=== YOUR TASK ===
Quote everything from "I tell you, whether" down to "seeks the lost." in the sermon below, word for word.

=== SELECTED TEXT ===
____

I tell you, whether one is engaged in manifest sins or hiddens sins, both are sinners. While the world may despise the one and honor the other, Christ looks upon both with mercy. Truly, Jesus doesn’t pass by either sinner, but instead both are lost, and Christ seeks the lost. 
It’s just as Jesus says elsewhere in Luke “Those who are well have no need of a physician, but those who are sick. I have not come to call the righteous but sinners to repentance.” Another place in Luke Jesus says “For the Son of Man came to seek and to save the lost.” Christ seeks the lost; this is revealed to us in today’s most precious Gospel lesson. So based upon today’s Gospel text, let us consider who are the lost Christ seeks, and how does Christ seek them.
So who are the lost? Looking at the beginning of our text, we read “Now the tax collectors and sinners were all drawing near to hear Jesus. And the Pharisees and the scribes grumbled, saying, “This man receives sinners and eats with them.”” From these two verses we see that Jesus graciously receives all kinds of wretched sinners! He receives tax collectors, who at that time would charge much higher tax rates on people in order to pocket a good chunk of profit for themselves. And Jesus receives people who are such horrible people they’re simply known as sinners! Moreover, as we heard last week, Jesus sat with Pharisees and ate with them.
So to answer the question of who the lost are that Christ seeks, we must plainly answer: Christ seeks all the lost without distinction. He goes in search of those who are the most terrible well-known sinners! He goes after the heathen who do not worship the true God, but worship their false idols. He goes after those who have fallen from the faith and rejected Him. He seeks the ones who call themselves Christians but behave nothing like Christians. He pursues those who have become stagnant in their faith, indifferent in regards to salvation. He even seeks those who call themselves Christians, look like Christians, behave like Christians, but inwardly in their hearts are no less sinners than the most wicked heathens. 
In short, Christ seeks all the world because all people have sinned. “All we like sheep have gone astray, we have turned everyone to his own way.” All humans are by nature sinners who are lost and in need of their Good Shepherd to seek them out and rescue them from the dark places of their wretched hearts. We are those miserable wretched sinners lost in the deceitful recesses of our own despicable hearts. 
When at times we look at other sinners with pride in our hearts and hatred and loathing towards them, we are no better than the Pharisees and scribes. We prove ourselves sinners, indeed worse sinners than those who drew near to hear Jesus. For the greatest sins take place not with our hands but in our hearts, and what’s worse is the sin of pride and the sin of failing to repent.

____

=== INPUT DATA ===
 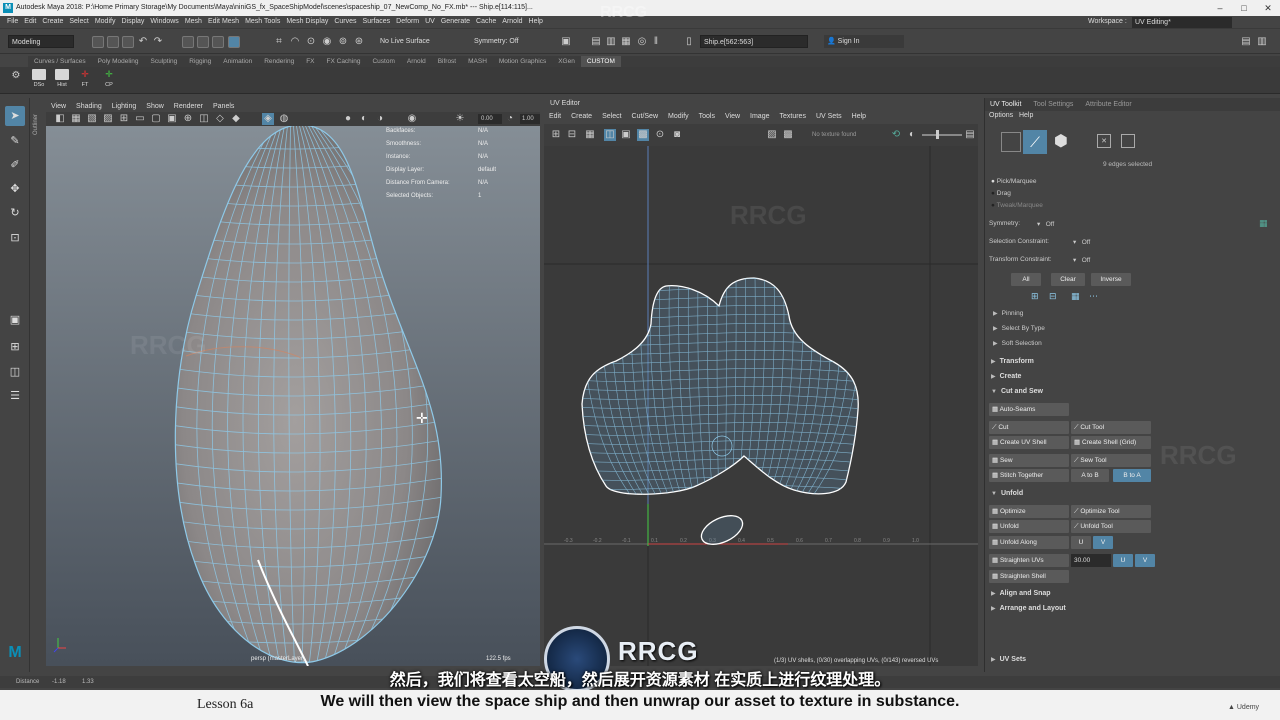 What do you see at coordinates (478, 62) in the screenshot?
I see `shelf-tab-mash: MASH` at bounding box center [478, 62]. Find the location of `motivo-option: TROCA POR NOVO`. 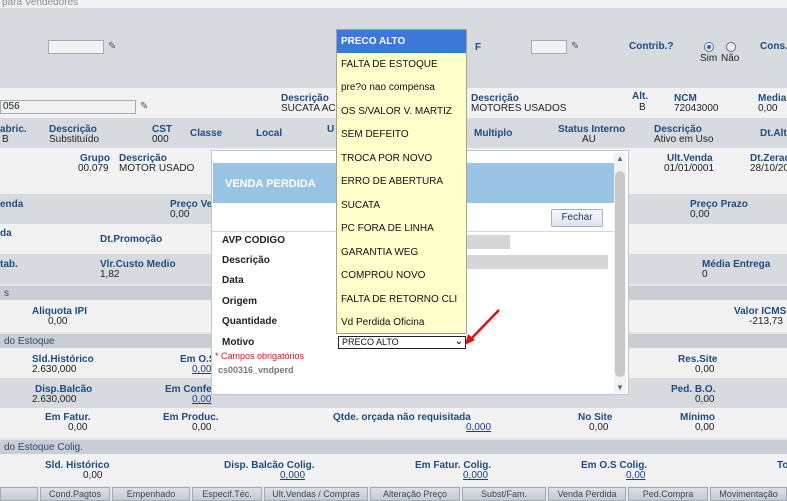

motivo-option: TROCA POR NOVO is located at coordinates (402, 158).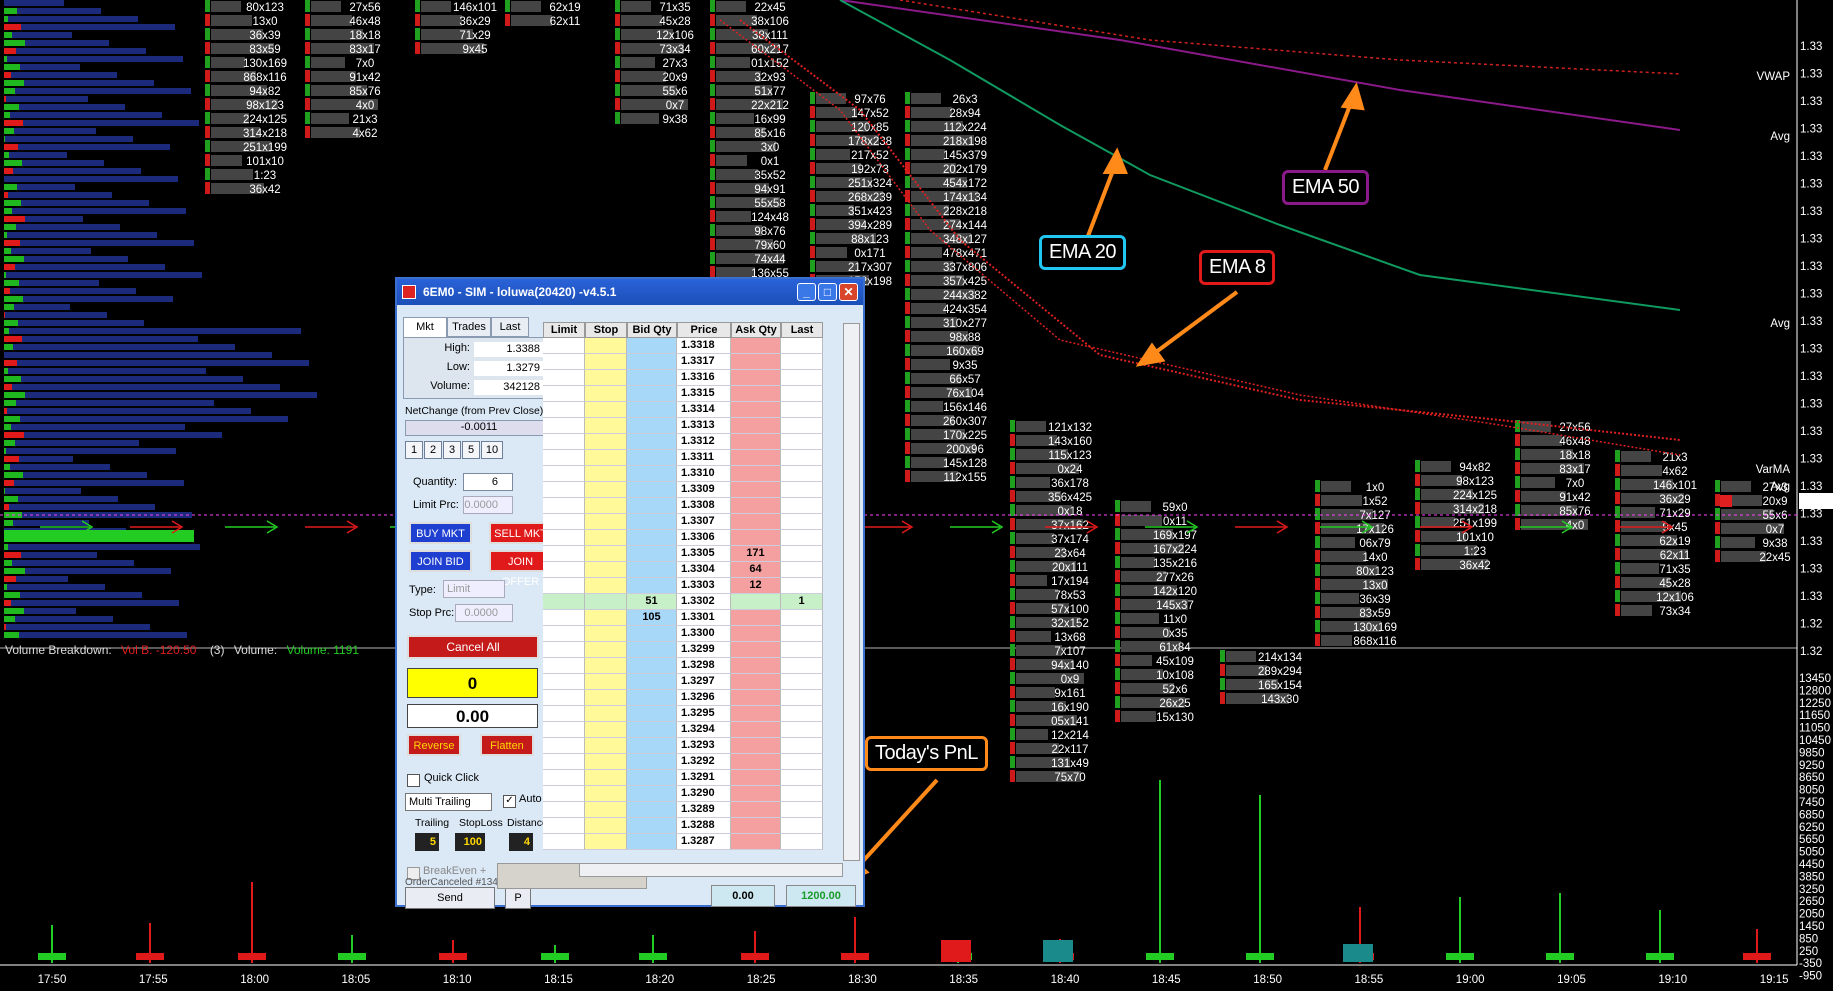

____

=== EXPECTED OUTPUT ===
I tell you, whether one is engaged in manifest sins or hiddens sins, both are sinners. While the world may despise the one and honor the other, Christ looks upon both with mercy. Truly, Jesus doesn’t pass by either sinner, but instead both are lost, and Christ seeks the lost.